**What you are asked to do**
Pictures excluded, please transcribe exactly the lines from the one with "Task: Open the General page" through the end of the records below, and nothing more.

-*-*-

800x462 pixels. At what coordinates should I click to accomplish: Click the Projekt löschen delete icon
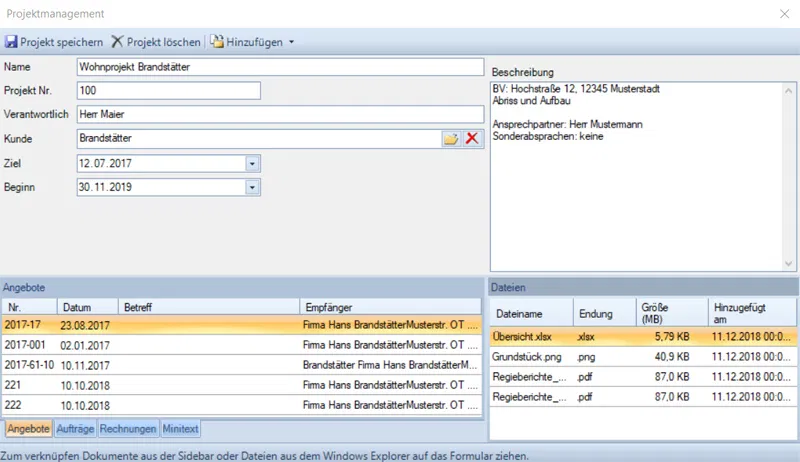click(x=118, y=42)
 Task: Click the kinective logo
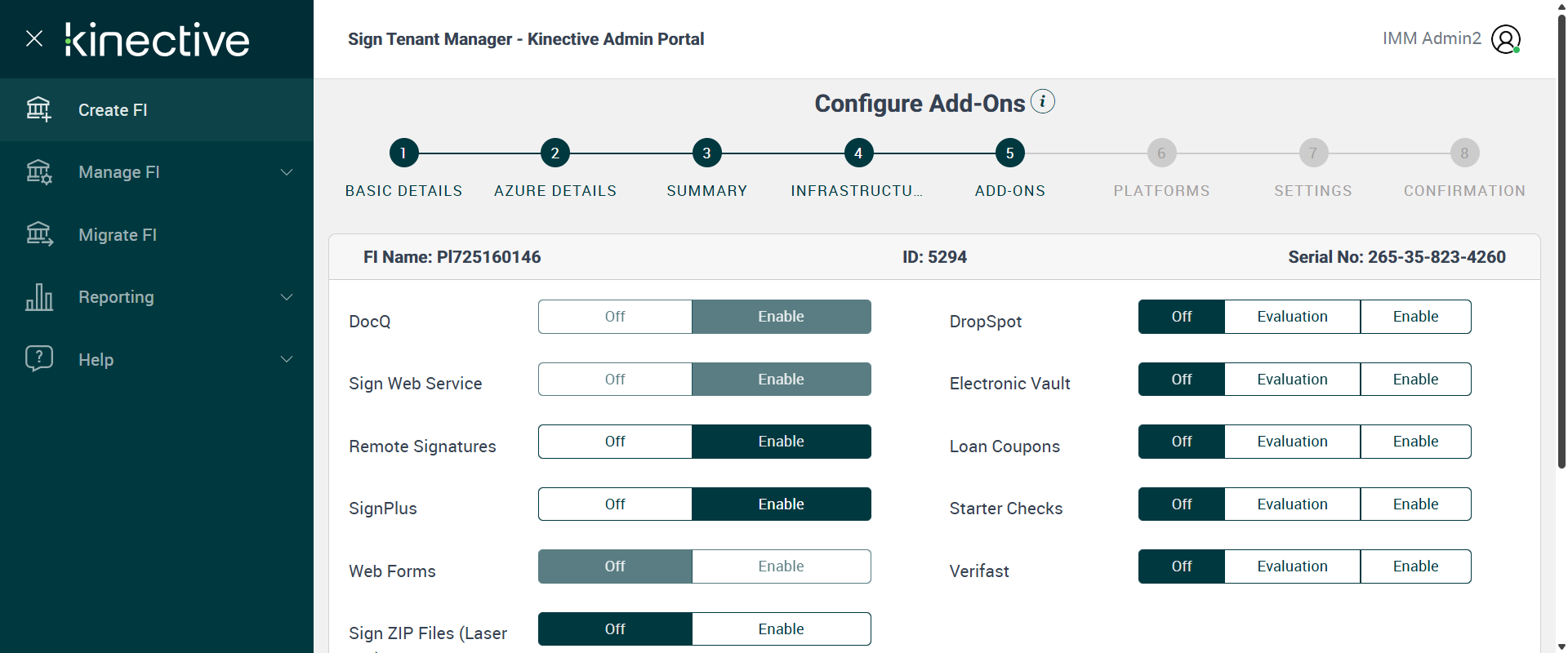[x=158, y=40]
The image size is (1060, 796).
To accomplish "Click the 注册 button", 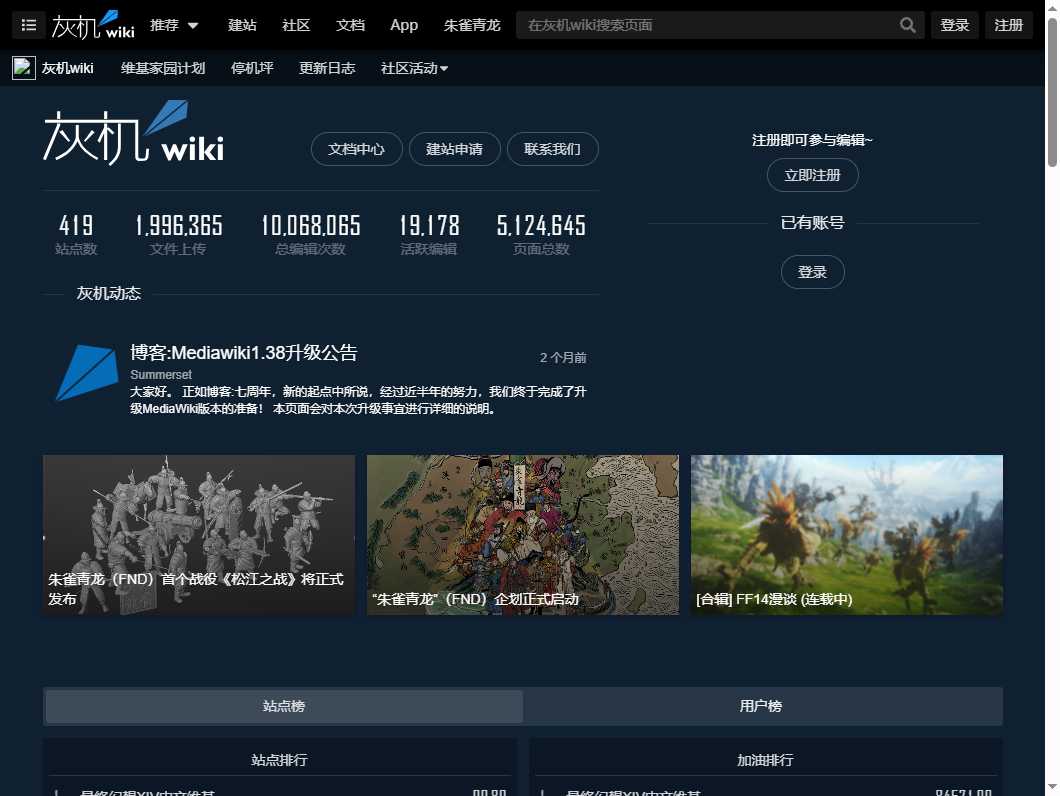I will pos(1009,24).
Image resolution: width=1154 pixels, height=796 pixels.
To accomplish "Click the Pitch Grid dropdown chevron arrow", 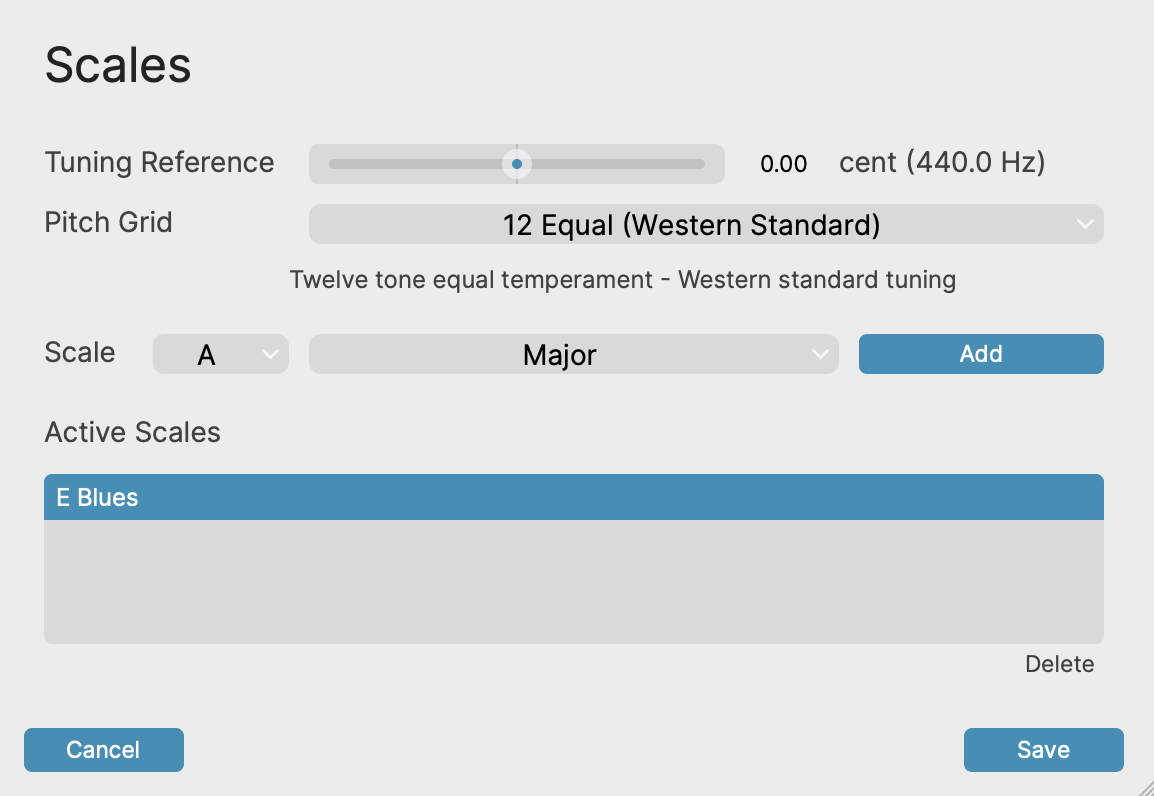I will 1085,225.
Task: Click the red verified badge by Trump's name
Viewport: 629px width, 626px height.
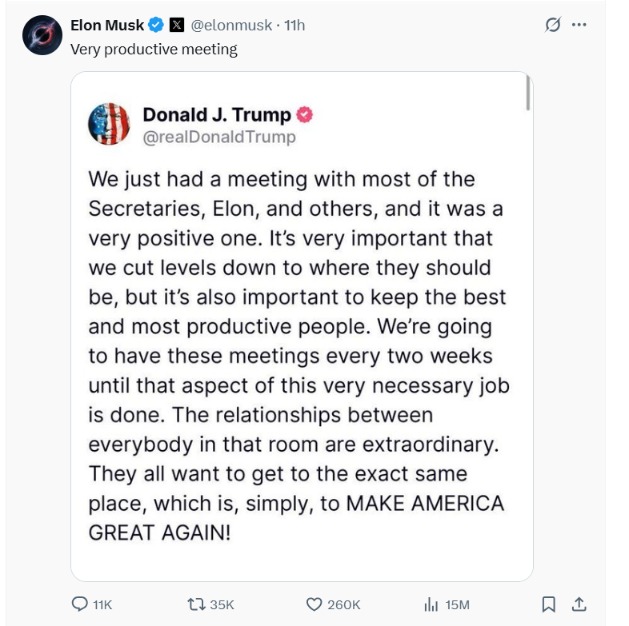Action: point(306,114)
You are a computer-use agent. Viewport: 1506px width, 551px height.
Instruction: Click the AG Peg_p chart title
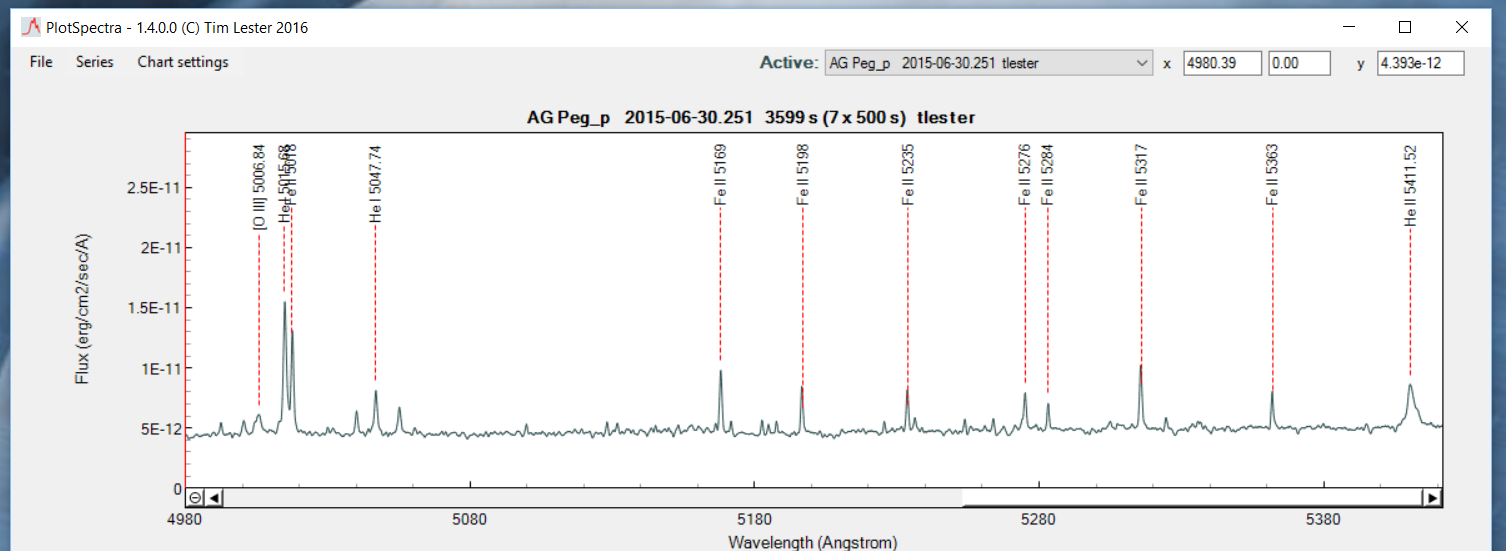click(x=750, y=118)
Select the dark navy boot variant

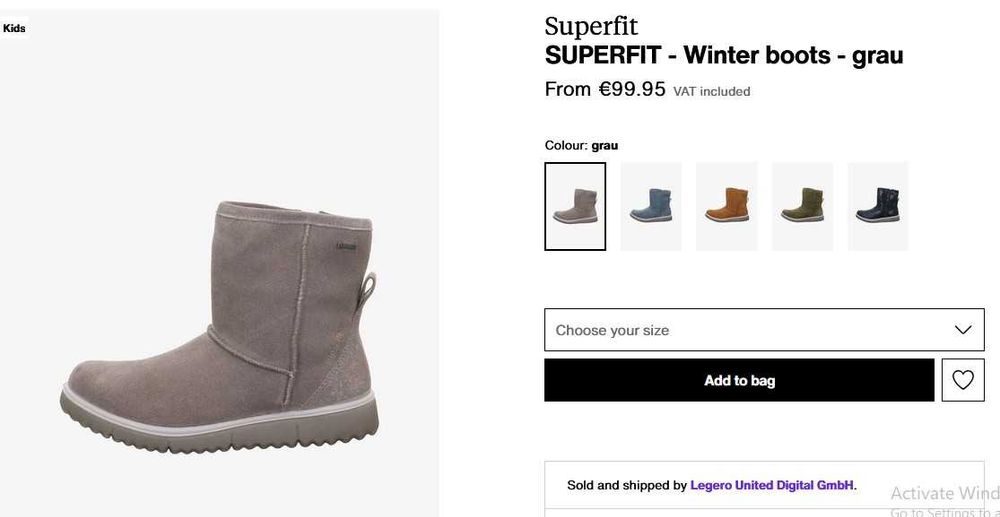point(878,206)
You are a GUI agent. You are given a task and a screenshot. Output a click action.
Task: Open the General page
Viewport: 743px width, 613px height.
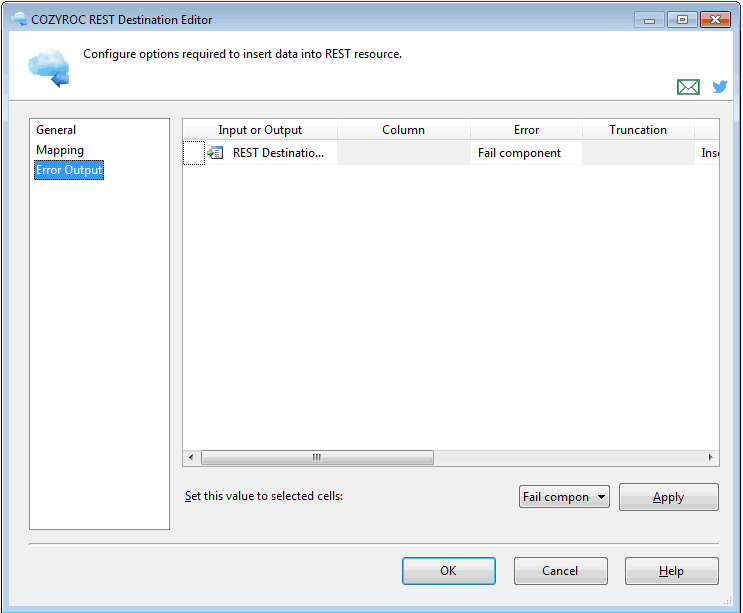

-*-*-

**Solution**
Task: Open the General page
Viewport: 743px width, 613px height.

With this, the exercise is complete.